_REQUIRED WORK:_
Beginning with the line that holds "OGC WKT (160, 2199)" in the data below, give again every line through the one that holds "Docs (742, 23)", exactly as written.

Data entries:
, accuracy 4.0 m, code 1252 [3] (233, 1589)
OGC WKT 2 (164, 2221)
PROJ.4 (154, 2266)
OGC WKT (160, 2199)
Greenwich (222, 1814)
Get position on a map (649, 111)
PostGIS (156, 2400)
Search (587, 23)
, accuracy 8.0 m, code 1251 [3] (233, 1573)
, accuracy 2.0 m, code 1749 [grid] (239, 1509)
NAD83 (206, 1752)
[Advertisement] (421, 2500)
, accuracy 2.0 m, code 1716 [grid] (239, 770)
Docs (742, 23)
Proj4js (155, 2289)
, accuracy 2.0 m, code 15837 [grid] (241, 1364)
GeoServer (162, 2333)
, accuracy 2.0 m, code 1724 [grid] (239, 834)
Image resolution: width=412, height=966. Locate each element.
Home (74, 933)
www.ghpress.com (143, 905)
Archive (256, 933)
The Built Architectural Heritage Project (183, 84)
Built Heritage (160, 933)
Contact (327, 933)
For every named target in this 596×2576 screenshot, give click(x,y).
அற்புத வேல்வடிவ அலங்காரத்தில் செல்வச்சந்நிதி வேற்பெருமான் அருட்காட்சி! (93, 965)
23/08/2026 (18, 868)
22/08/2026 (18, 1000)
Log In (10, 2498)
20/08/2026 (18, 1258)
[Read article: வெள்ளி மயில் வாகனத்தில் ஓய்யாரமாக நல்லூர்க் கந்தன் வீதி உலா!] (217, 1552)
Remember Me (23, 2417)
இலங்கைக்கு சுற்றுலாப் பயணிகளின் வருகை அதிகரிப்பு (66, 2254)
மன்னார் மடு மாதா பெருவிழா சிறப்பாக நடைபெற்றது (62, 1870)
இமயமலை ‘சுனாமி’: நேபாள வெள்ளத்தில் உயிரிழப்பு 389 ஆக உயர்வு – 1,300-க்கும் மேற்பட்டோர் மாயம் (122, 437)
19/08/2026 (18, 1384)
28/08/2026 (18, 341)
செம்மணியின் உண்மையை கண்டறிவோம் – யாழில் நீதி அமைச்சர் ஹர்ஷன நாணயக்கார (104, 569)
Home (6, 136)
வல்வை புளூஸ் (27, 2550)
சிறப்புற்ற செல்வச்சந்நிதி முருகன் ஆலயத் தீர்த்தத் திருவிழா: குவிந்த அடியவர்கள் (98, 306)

_SOLUTION TO THE EXERCISE:_
OGC WKT (160, 2199)
Greenwich (222, 1814)
Get position on a map (649, 111)
PostGIS (156, 2400)
Search (587, 23)
, accuracy 8.0 m, code 1251 [3] (233, 1573)
, accuracy 2.0 m, code 1749 [grid] (239, 1509)
NAD83 (206, 1752)
[Advertisement] (421, 2500)
, accuracy 2.0 m, code 1716 [grid] (239, 770)
Docs (742, 23)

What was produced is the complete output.